Extracted data section start
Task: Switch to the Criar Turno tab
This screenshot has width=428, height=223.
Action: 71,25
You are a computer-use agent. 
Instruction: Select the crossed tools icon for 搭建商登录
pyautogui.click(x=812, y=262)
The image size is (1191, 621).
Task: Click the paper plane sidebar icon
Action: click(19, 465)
Extracted data section end
■ **Exercise details**: Output the entries exactly.

■ **Task output**:
Task: Switch to the Criar Turno tab
This screenshot has width=428, height=223.
Action: 71,25
You are a computer-use agent. 
Instruction: Select the crossed tools icon for 搭建商登录
pyautogui.click(x=812, y=262)
The image size is (1191, 621).
Task: Click the paper plane sidebar icon
Action: click(19, 465)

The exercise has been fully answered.